# Activity:
Set down precisely the lines from the line with "At what coordinates should I click to accomplish: Enable" through the end of the material, inclusive, and no pictures.

# Data extract:
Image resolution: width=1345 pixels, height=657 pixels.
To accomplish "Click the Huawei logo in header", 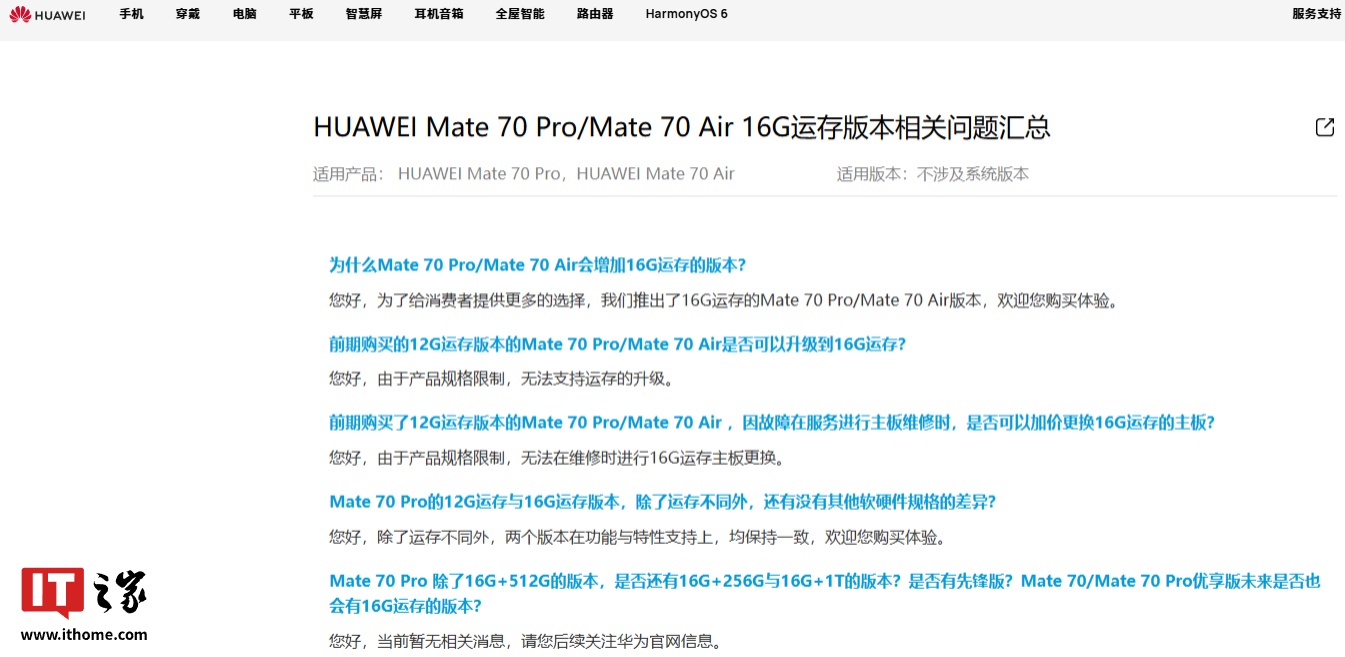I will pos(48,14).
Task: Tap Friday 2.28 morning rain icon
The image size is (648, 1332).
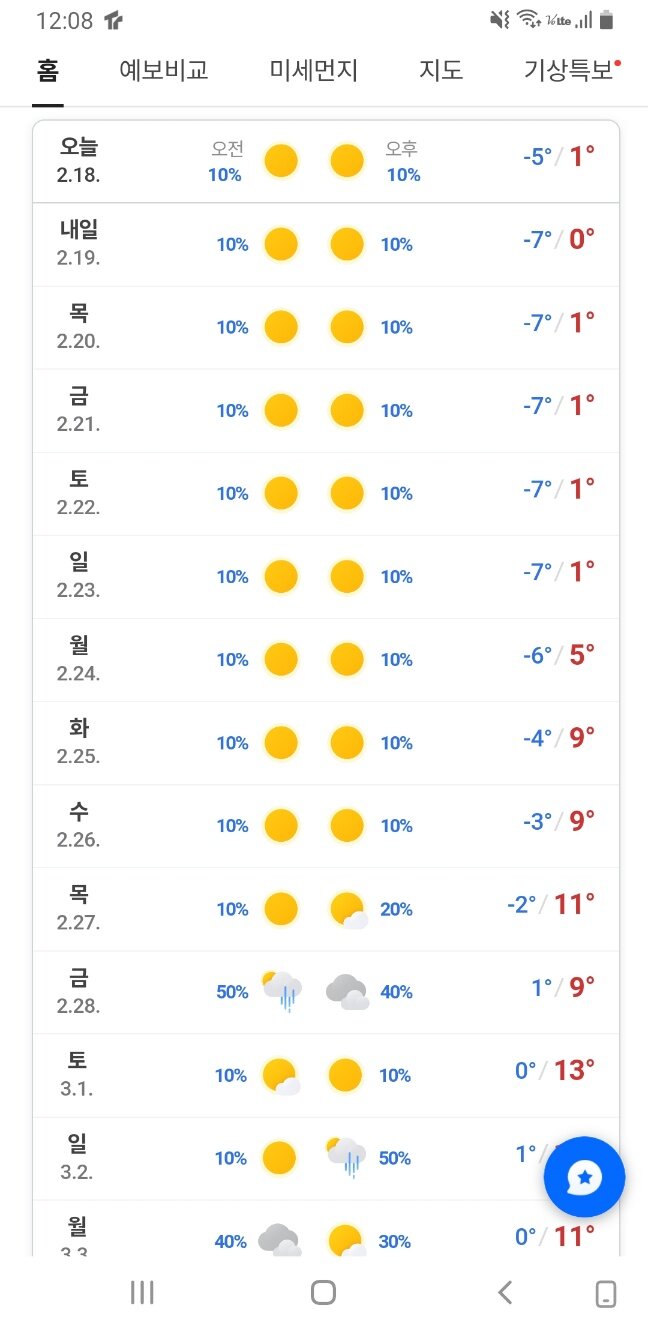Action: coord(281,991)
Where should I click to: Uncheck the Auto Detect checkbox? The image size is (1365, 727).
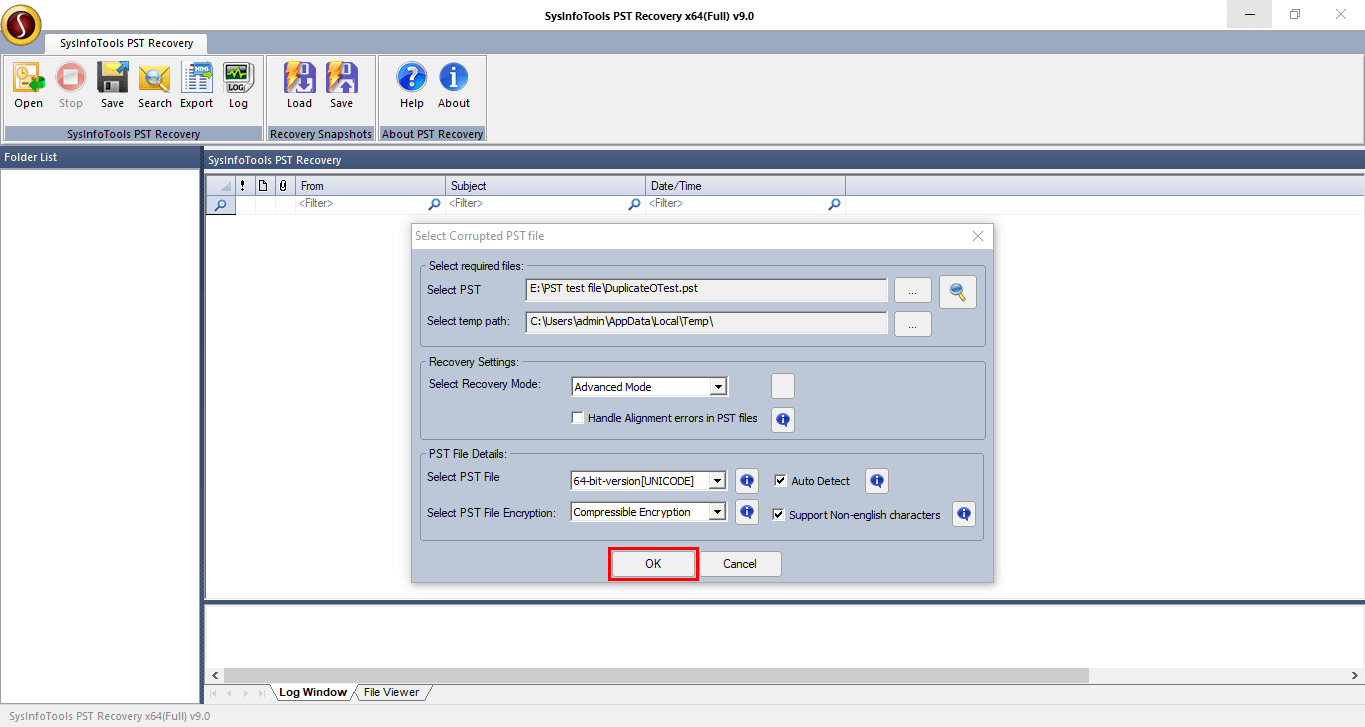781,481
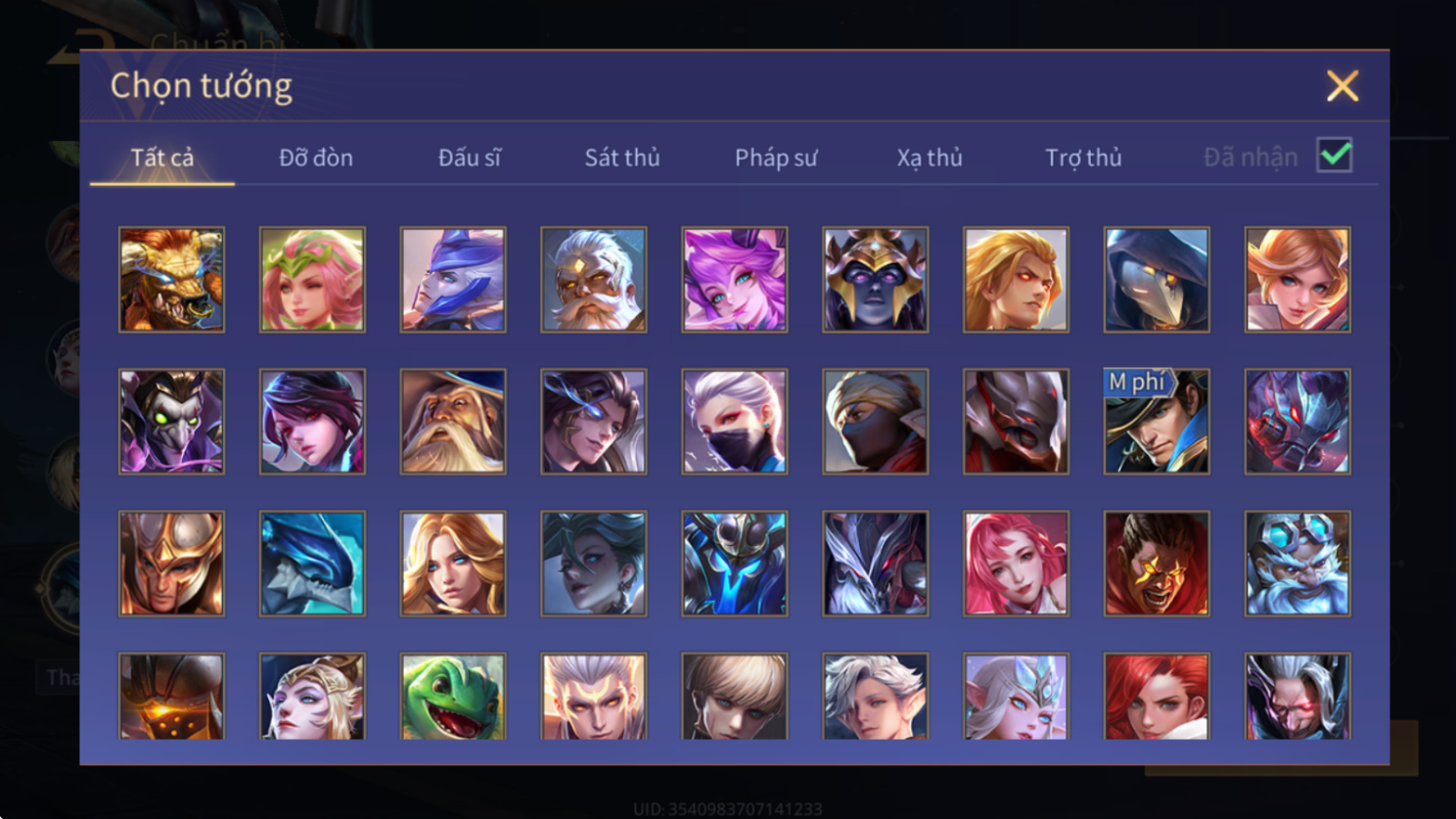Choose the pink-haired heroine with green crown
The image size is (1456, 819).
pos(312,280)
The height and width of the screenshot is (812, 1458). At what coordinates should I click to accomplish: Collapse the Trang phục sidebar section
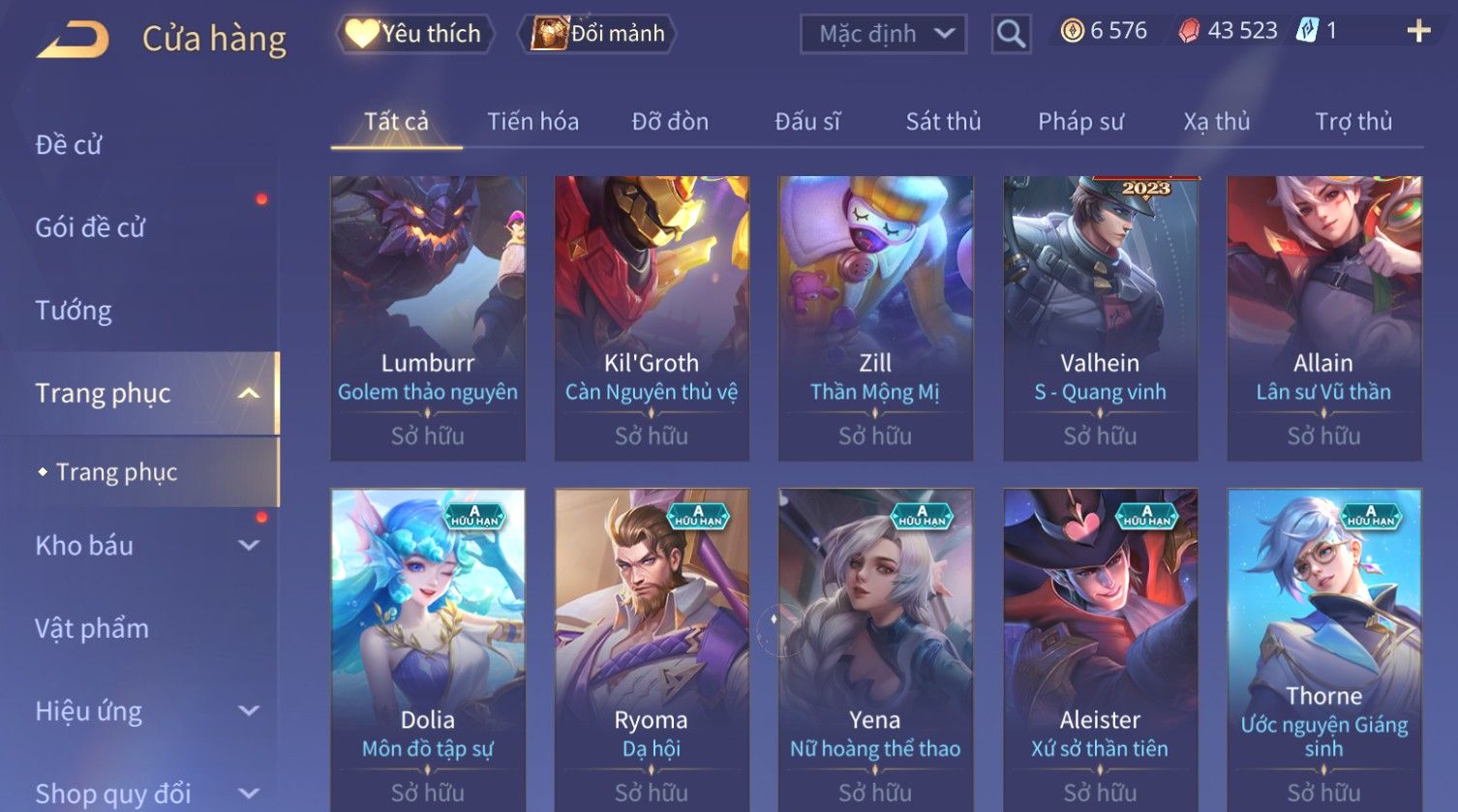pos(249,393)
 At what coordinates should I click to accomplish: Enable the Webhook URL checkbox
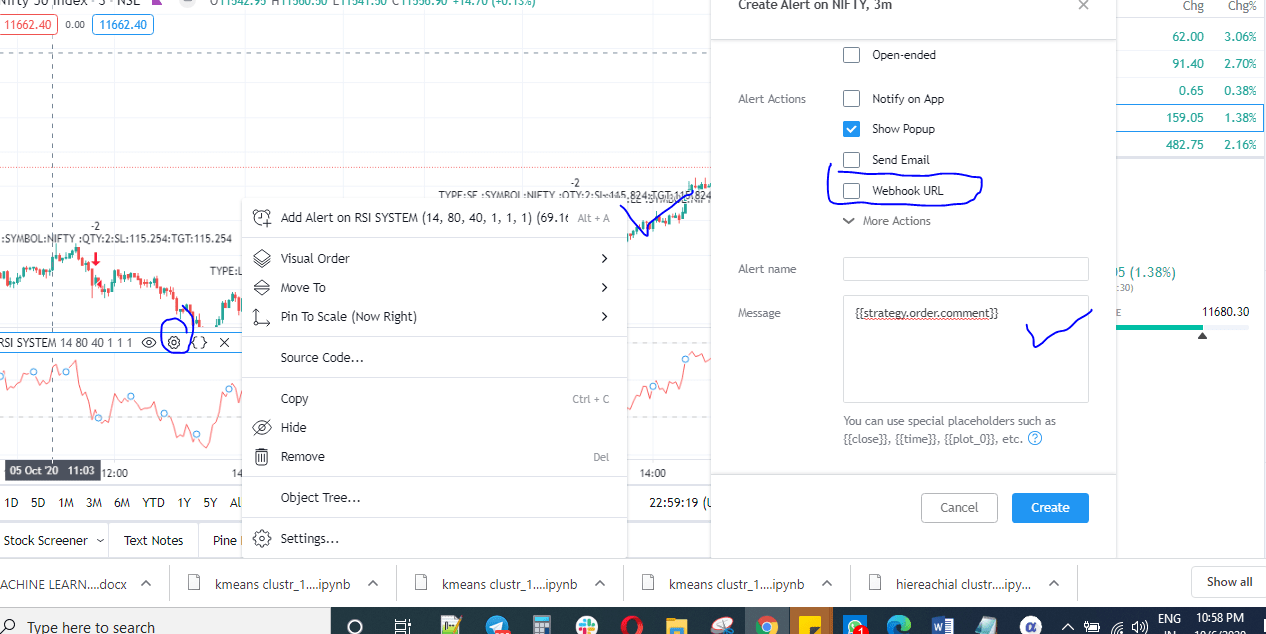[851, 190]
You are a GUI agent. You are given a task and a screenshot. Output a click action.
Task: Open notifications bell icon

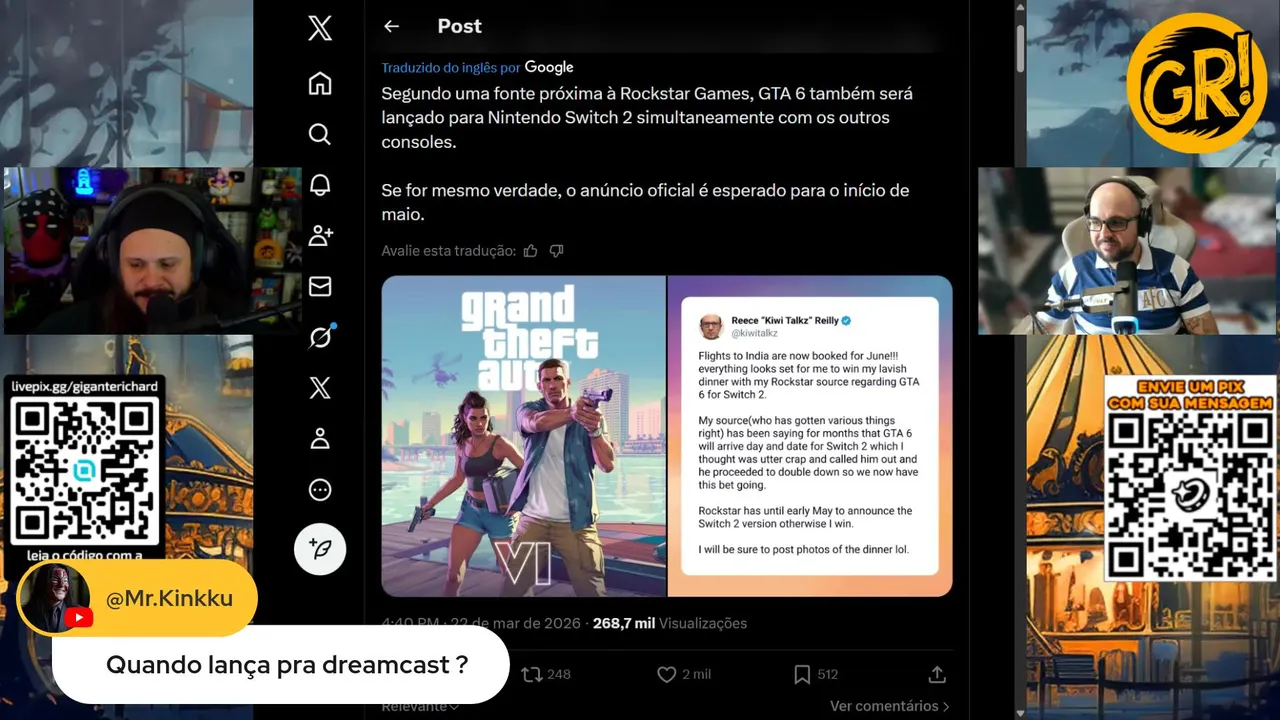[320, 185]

# Result:
 At what coordinates should I click to accomplish: Enable the Webhook URL checkbox
[851, 190]
You are a GUI agent. You are given a task and a screenshot. Output a click action.
Task: Open notifications bell icon

[320, 185]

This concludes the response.